It is now permissible to make many more spelling errors than ever before and get away with it. According to Cambridge Assessment more than 12 spelling errors in one piece of prose in 1980 would have got you a D pass, now you can manage with 40 in the same number of words.
Again in English the questions, although not multiple choice, are becoming easier for students. As even the Qualifications and Curriculum Authority admit.
In a report they published this year they acknowledged that between 2002 and 2005 questions had become so formulaic that candidates "could foresee too many of the likely questions" and faced too few "unforeseeable challenges". In other words - they had been taught to the test.
And as we all, notoriously, know, even those who decline to be taught for any test are still indulged by an examination system which fails to defend proper knowledge and learning.

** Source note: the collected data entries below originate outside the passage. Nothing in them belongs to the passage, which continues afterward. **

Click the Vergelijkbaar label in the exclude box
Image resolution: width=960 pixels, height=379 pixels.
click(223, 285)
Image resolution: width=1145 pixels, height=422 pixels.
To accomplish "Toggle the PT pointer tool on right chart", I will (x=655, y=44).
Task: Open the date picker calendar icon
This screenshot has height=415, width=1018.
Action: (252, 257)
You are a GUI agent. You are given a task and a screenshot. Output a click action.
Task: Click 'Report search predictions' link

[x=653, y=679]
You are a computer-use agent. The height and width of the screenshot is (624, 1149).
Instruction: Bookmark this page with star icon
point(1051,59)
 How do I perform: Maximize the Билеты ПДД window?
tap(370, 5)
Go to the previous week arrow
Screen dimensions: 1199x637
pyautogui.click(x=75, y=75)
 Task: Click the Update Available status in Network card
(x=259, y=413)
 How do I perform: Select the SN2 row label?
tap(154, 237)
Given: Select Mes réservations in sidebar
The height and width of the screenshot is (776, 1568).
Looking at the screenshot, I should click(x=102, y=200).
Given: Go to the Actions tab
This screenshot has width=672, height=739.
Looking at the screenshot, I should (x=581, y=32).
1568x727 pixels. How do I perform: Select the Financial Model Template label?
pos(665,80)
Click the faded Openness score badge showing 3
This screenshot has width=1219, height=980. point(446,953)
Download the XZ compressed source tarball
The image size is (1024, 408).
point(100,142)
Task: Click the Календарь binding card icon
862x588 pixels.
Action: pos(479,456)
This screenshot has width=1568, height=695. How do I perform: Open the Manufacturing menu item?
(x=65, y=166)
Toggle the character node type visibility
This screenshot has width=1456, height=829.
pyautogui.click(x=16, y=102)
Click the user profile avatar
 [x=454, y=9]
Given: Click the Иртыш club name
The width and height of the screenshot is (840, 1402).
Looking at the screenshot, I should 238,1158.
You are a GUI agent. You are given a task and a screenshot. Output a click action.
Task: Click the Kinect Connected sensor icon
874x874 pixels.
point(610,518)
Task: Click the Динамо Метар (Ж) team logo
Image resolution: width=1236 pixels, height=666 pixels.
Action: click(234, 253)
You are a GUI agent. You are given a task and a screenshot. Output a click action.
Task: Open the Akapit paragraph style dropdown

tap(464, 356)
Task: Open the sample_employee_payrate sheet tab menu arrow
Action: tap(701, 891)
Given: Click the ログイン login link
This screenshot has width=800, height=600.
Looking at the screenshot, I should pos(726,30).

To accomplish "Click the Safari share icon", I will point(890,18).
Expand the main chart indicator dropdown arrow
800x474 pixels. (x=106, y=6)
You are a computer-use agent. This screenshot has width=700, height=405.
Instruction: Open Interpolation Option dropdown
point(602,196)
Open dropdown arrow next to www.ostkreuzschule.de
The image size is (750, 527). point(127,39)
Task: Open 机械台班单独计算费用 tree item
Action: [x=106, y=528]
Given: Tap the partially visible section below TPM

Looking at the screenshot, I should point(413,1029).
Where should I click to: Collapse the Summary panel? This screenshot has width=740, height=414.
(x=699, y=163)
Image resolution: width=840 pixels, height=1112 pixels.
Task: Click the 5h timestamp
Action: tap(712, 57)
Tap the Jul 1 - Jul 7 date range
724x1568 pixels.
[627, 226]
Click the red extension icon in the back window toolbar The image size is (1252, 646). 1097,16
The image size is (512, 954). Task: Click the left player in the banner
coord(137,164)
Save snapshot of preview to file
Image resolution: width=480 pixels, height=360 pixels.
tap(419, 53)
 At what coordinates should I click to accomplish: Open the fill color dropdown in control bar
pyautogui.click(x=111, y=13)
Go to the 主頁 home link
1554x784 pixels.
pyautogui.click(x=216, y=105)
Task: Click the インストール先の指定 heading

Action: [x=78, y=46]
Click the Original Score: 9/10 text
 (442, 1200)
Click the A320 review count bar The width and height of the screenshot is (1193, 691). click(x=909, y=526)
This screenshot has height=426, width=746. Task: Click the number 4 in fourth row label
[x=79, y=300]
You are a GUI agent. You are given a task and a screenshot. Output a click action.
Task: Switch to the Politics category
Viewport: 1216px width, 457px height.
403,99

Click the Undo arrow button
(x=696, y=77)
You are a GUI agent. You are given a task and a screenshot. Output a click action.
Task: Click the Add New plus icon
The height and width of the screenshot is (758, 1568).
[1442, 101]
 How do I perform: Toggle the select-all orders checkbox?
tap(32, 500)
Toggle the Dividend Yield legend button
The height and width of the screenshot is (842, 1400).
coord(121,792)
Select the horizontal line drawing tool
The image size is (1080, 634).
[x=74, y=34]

When a student is asked in an English exam to describe the room he is sitting in - not quite up there with asking someone to write an essay on whether Hamlet is truly mad, but still - and the student replies by writing 'F.. Off,' our current exam system still awards him points.
For spelling and expressiveness. Apparently if the candidate had included an exclamation mark after his two pithy Anglo Saxon words, his score would have been even higher.
Looking at the state of our current exam system is enough to drive anyone to expletives but it has surely come to something when we reward inarticulacy, ugliness and ignorance rather than simply walking away from such a paper in tears...
Now, of course, the Government argues that it is taking action to guarantee standards - and points to the creation of its new exams regulator Ofqual as evidence.
Ofqual's job is to uphold the integrity of our examination system and bolster confidence in the qualifications our children acquire. A worthy ambition to have been asked to fulfil just seven months ago. And one which Ofqual has already failed to achieve.
Ofqual's first significant intervention in the examination system has not been an injection of greater rigour, an upholding of standards or a defence of knowledge. But the precise opposite.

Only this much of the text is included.